The woman nodded, holding her head in pain. The sound of the motorcycle came closer. When she saw the headlight on Deer Park Avenue through the open door of the ambulance, she knew they were in trouble.

“Come inside. Close the door,” she said. “Hurry!”

Aarika and Blair climbed in and she shut the door.

“What is it?” Aarika asked.

“One of the bikers.”

They all heard it now. The low gurgling noise of the two-cylinder engine crept closer until the bike stopped next to the ambulance. They couldn’t see it. The two rectangular windows faced the right side of the street, not the left.

“Shit,” Aarika whispered.

Kasey’s neck hair pricked up.

“How many bullets in the Glock?” the woman whispered.

“What you mean?” Kasey answered.

“Your gun. How many bullets you have left in there?”

Kasey hadn’t thought about that.

“None.”

“You got another magazine?”

“I... I don’t know. I think so.”

“Give it to me,” the woman said quietly.

Something in her voice left no doubt in Kasey that she should give her the gun. She took the spare magazine out of the holster and handed it to her, together with the gun.

“You a cop?” Blair whispered.

“No,” the woman said. She changed the magazines as quietly as possible and put the empty one in her pants pocket.

Kasey had trouble focusing. The fear that had crept up in her took hold. “I can’t breathe,” she said.

It was as if the low sound of the motorcycle filled her mind, pushing her toward something. A cliff. A precipice. An abyss. She put her hands over her ears to try to shut it out, but the sound was inside her head, not outside.

Aarika grabbed her hands. “Look at me,” he said quietly. “Look at me!” He held his hands over her hands and when she looked at his face, his crooked glasses and his smiling eyes, the fear lifted a bit. “Breathe,” he said. “Breathe.”

The sound outside became louder for a moment as the rider revved the engine up a few times. Then it drove off. Not in the direction it came from but further up the street they were on.

Kasey realized at that moment that she hadn’t taken a breath in a while. She did now. One. Two. Another. Her heart rate gradually slowed.

“He’s gone,” Blair said. His voice sounded like he had fought his own battle during the last few minutes.

“What was that?” the woman asked.

“No idea,” Kasey replied. “We gotta get out of here.”

“I agree with you,” Aarika said.

“Where are you all going?” the woman asked.

For a moment it was quiet in the ambulance. Kasey became aware that everyone was looking at her.

“I need to try to get a friend back who was… taken… yesterday morning. I’ve got an idea where he might be, but I don’t know how to get him out. Then there’s an airport we could try to get to. Blair’s wife was on a plane approaching JFK when the blindness hit.”

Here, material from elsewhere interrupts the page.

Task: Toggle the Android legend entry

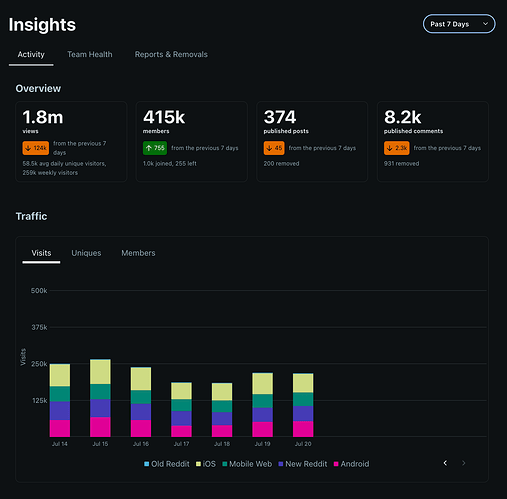Action: click(x=351, y=464)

“Blindness?” the woman asked.

“Yeah. Starting yesterday morning at about 10 a.m., nobody could see,” Aarika said. “Up until maybe an hour ago.”

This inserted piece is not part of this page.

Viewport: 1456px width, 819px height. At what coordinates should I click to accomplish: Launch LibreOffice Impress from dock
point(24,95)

“That’s not possible,” the woman said. “Neurologically speaking. There must be an explanation.”

“I don’t think there is one,” Kasey said. “If you add it all up, none of this makes any sense. But we should go.”

“I’m coming with you,” the woman said. “If you’ll have me.”

“You sure?” Kasey asked.

“Yeah. If I’ve learned one thing, it’s that the unit’s chance of survival far exceeds the individual’s.”

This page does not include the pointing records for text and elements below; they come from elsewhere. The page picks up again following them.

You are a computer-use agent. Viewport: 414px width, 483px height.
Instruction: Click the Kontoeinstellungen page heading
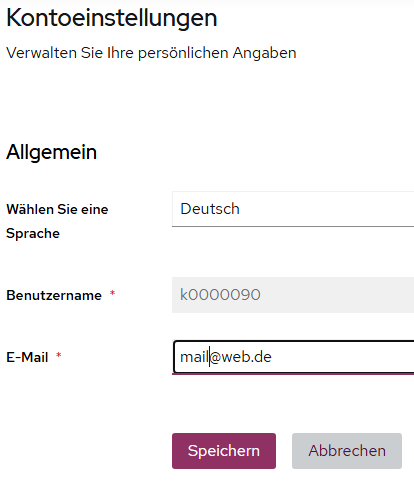(x=112, y=18)
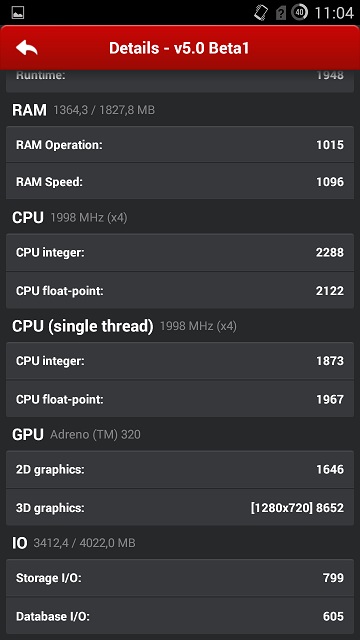
Task: Select the Storage I/O result row
Action: click(x=180, y=578)

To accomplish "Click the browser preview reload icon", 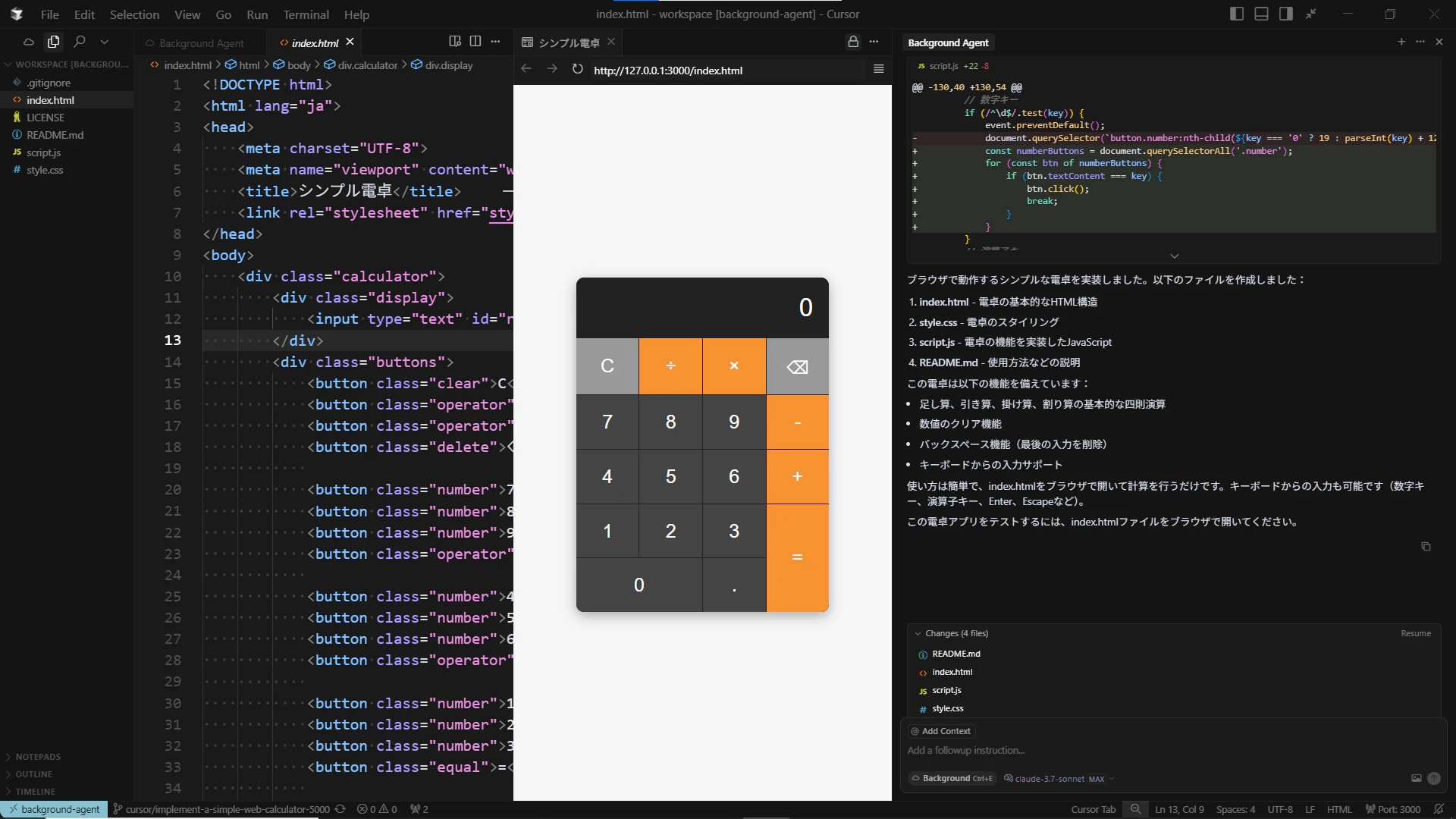I will point(577,70).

“You are a soldier or something?” Aarika asked.

“Yes. 6th Communications Battalion out of Brooklyn.”

“You’re a Marine?” Kasey asked.

“Yes.”

“Oh thank God!” Blair fiercely hugged the woman who didn’t quite know what to do. “I’m so glad you’re coming with us.” He eventually let go of her. “I’m Blair,” he said. “That’s Aarika and Kasey.”

“Jennifer,” the woman said. “Jennifer Wang. Nice to meet you.”